▶ **EXERCISE AIM**:
Continue the article looking back on football in 2010, starting right after its last sentence.

--- DOCUMENT SECTION Enclosed Below ---

As 2010 draws to a close, let's look at the year's success stories.

Looking back on a year purely from a football perspective can be much easier if there was a World Cup or European Championship that year. The English contingent have always been the most strident in dismissing the virtue of international football -- not least because England are not very good, and dismissing a movement or a cause because of personal shortcomings is a repellent posture -- but they and many others definitely have a point.


The quality of football during the Champions League is far superior to the World Cup or the European Cup, but as far as stirring emotion, the kind that can make thousands of born and born-again nationalists elate and weep in union, is concerned nothing rivals international tournaments. I also do use the term ‘born again’ advisedly, as the fervour is just as searing as in the religious, and often as myopic.

--- End of Enclosed DOCUMENT SECTION ---
--- PROVIDED RECORDS Enclosed Below ---

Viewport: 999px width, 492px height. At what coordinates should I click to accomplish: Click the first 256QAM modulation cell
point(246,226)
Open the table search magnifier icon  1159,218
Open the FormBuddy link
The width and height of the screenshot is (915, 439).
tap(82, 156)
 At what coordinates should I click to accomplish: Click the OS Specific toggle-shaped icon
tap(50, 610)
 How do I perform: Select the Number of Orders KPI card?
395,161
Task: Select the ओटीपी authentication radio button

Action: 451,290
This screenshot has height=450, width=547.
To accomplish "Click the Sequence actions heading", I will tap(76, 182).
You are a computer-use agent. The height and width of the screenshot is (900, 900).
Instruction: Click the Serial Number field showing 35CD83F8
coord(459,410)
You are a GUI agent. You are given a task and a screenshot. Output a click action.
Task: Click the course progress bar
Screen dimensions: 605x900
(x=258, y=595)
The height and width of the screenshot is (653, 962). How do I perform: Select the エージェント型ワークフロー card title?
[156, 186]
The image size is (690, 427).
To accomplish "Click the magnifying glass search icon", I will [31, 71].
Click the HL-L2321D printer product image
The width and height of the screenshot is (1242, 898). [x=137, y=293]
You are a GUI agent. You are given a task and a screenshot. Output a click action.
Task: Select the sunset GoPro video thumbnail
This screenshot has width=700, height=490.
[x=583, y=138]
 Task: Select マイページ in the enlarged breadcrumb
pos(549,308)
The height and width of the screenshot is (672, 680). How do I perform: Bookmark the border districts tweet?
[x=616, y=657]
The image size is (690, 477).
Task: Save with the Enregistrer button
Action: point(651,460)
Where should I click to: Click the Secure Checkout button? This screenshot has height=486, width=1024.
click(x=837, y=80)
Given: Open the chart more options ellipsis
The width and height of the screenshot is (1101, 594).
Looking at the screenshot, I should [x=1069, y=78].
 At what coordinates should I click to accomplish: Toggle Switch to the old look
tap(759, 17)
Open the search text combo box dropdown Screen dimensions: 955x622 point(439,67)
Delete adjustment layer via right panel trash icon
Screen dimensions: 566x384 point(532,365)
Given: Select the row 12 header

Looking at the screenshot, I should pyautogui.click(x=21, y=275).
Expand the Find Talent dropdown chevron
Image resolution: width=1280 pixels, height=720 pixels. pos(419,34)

--- End of Enclosed PROVIDED RECORDS ---

▶ **OUTPUT OF THE EXERCISE**:
The World Cup of Firsts


As much as I hate nationalism, international football affords a mock theater of war: all bravado, and usually no violence. Yet, the build-up to the World Cup in South Africa this year was particularly anxious because of the inevitable--or so we were told--violence that fans would face in a country with a crippling crime rate. However, the World Cup was largely a success story, and, sadly for his swelling ranks of haters that include me, the odious FIFA president Sepp Blatter was vindicated. Even the construction strike in July 2009 did little to hinder a competently organized and executed tournament. As far as unveilings go, Spain’s triumph in South Africa was fitting.


The first World Cup in Africa also produced Spain’s first World Cup win, achieved with an unprecedented Spanish resolve. True, Euro2008 was a major achievement for Spanish football, but the World Cup is what consolidated the nation’s status as one of the greats.


Andres Iniesta’s goal against the Netherlands that only just snatched the Final from the precipice of penalties was aesthetically featherweight in the context of some superb Spanish football throughout the tournament.


As I wrote after their win, the Spanish team consider keeping the ball their birthright. No team in recent memory has embodied a philosophy so viscerally as Spain. It is as if there is a biological imperative spurring them on, one that has configured them to win by playing their brand and only their brand of football.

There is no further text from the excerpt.